Input material >>
++++

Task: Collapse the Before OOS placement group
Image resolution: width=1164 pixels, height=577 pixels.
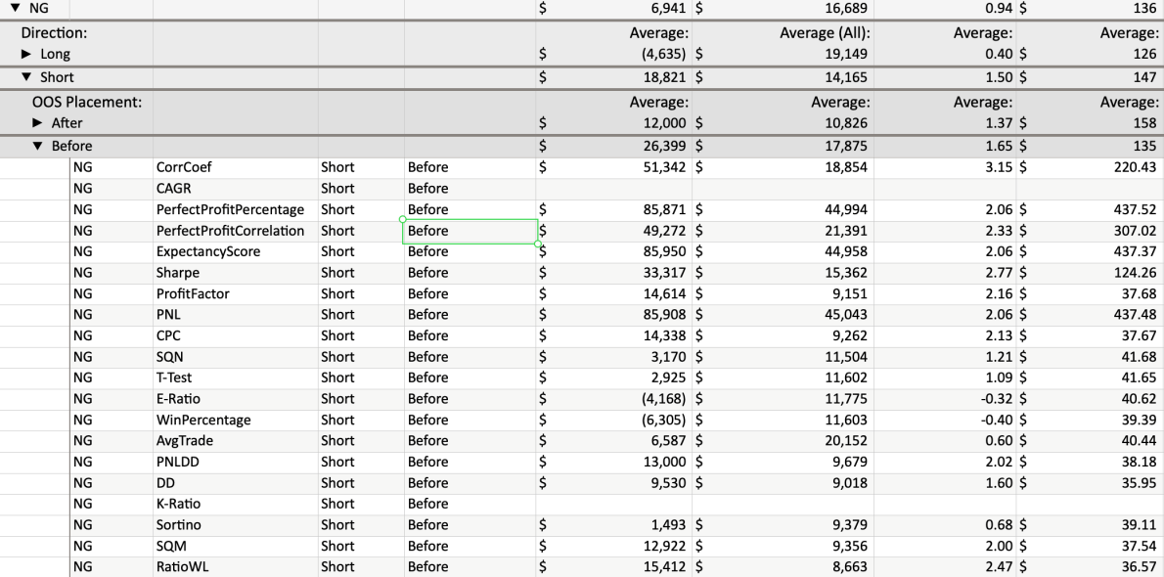Action: click(39, 146)
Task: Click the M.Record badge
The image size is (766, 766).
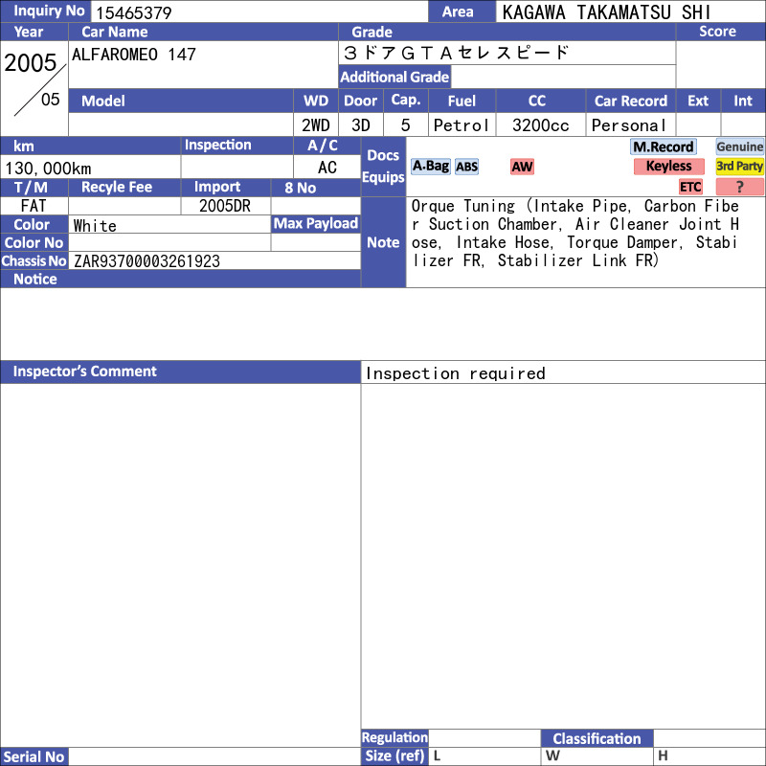Action: pyautogui.click(x=663, y=146)
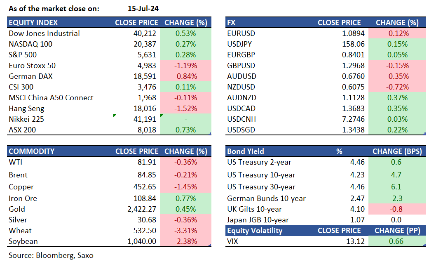Click the Dow Jones Industrial close price cell

click(144, 33)
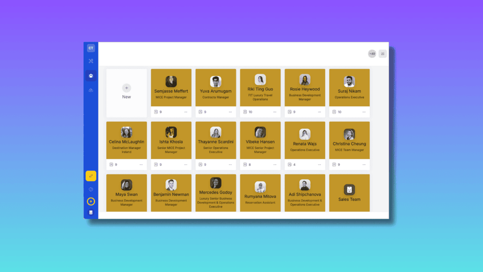Click the +40 members badge
This screenshot has width=483, height=272.
[372, 54]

++++

Task >>
Please reproduce the data above word for word, skipping all images.

Result below >>
Task: Collapse the Before OOS placement group
Image resolution: width=1164 pixels, height=577 pixels.
Action: click(39, 146)
Task: Click the M.Record badge
The image size is (766, 766).
Action: pyautogui.click(x=663, y=146)
Click the Dow Jones Industrial close price cell

click(144, 33)
Click the +40 members badge
This screenshot has width=483, height=272.
[372, 54]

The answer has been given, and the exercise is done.